一种数据存储方法、装置、服务器及介质。该数据存储方法包括:通过元数据网关获取待存储数据的数据信息(S110);根据所述数据信息通过调度服务器将所述待存储数据发送至所述数据信息对应的存储服务器进行保存(S120)。

Description

数据存储方法、装置、服务器及介质
本申请要求在2020年12月11日提交中国专利局、申请号为202011461108.2的中国专利申请的优先权,该申请的全部内容通过引用结合在本申请中。
技术领域
本申请涉及数据处理技术,例如涉及一种数据存储方法、装置、服务器及介质。
背景技术
随着科学技术的发展,大数据作为科技时代的产物,得到了广泛的应用。
在对大数据进行存储时,存储资源调度和数据存储资源未进行分离,导致当大数据业务处理所需存储资源调度能力和数据存储资源其中之一不足需要扩容时,因未进行分离,只能同时将二者扩容,导致硬件资源的浪费。
发明内容
本申请提供一种数据存储方法、装置、服务器及介质,以实现存储资源调度和数据存储资源进行分离,避免硬件资源浪费的效果。
提供了一种数据存储方法,该方法包括:
通过元数据网关获取待存储数据的数据信息;
根据所述数据信息通过调度服务器将所述待存储数据发送至所述数据信息对应的存储服务器进行保存。
还提供了一种数据存储装置,该装置包括:
数据信息获取模块,设置为通过元数据网关获取待存储数据的数据信息;
数据保存模块,设置为根据所述数据信息通过调度服务器将所述待存储数据发送至所述数据信息对应的存储服务器进行保存。
还提供了一种服务器,其中,所述服务器包括:
一个或多个处理器;
存储装置,设置为存储一个或多个程序;
当所述一个或多个程序被所述一个或多个处理器执行,使得所述一个或多个处理器实现如本申请任意实施例所提供的数据存储方法。

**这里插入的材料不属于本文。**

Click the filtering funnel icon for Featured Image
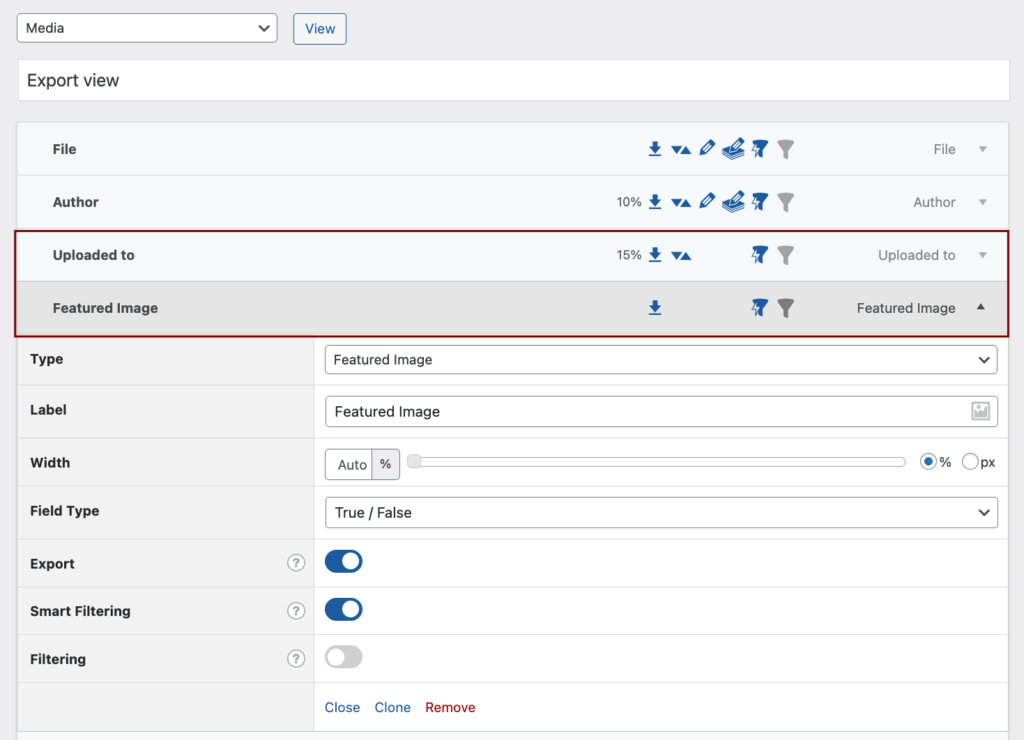The image size is (1024, 740). [x=785, y=307]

还提供了一种计算机可读存储介质,存储有计算机程序,其中,该计算机程序被处理器执行时实现如本申请任意实施例所提供的数据存储方法。
附图说明
图1是本申请实施例一中的一种数据存储方法的流程图;
图2是本申请实施例一中的基于纠删码算法的存储数据处理流程示意图;
图3是本申请实施例一中的根据数据名称进行存储处理的示意图;
图4是本申请实施例二中的一种数据存储方法的流程图;
图5是本申请实施例三中的一种数据存储装置的结构图;
图6是本申请实施例四中的一种服务器的结构示意图。
具体实施方式
下面结合附图和实施例对本申请进行说明。此处所描述的实施例仅仅用于解释本申请,而非对本申请的限定。为了便于描述,附图中仅示出了与本申请相关的部分而非全部结构。
实施例一
图1为本申请实施例一提供的一种数据存储方法的流程图,本实施例可适用于对数据进行存储的情况,该方法可以由数据存储装置来执行,包括如下步骤。
S110、通过元数据网关获取待存储数据的数据信息。
根据不同的计算场景的需求对数据进行实时和离线计算,计算过程中或计算完成后将数据按数据类型存储到不同的数据库组件中,将数据进行保存时,需要通过存储资源调度将存储资源进行分配,存储资源调度与存储资源绑定,通过统一服务器实现上述功能,示例性的,通过Hadoop分布式文件系统(Hadoop Distributed File System,HDFS)架构中的另一种资源协调者(Yet Another Resource Negotiator,YARN)进行存储资源调度,YARN是一个通用资源管理系统,可为上层应用提供统一的资源管理和调度,它的引入为集群在利用率、资源统一管理和数据共享等方面带来了好处,此时,存储资源调度与存储资源绑定,存储资源调度能力与存储资源往往不匹配,当其中之一不足需要扩容时,只能同时扩容,从而导致硬件资源浪费。故需将存储资源调度与存储资源进行 分离,存储资源调度通过单独的资源调度服务器完成,存储功能通过单独的存储服务器完成,从而实现存储资源调度与存储资源的分离,避免硬件资源的浪费。
可选的,当需将存储资源调度与存储资源进行分离时,需要进行参数配置,第一步需启用HBase元数据网关开关,登录存储管理节点,通过可执行指令的界面执行命令打开共存元数据网关。第二步,配置将待存储数据转发至远端服务器进行存储的路由策略。第三步,修改HDFS的自定义参数,将符合自定义参数的待存储数据发送至远端服务器进行存储,修改自定义参数后重启服务器,以使所有服务器均获取配置的路由策略和修改的自定义参数。第四步,配置将待存储数据转发至本地服务器的路由策略。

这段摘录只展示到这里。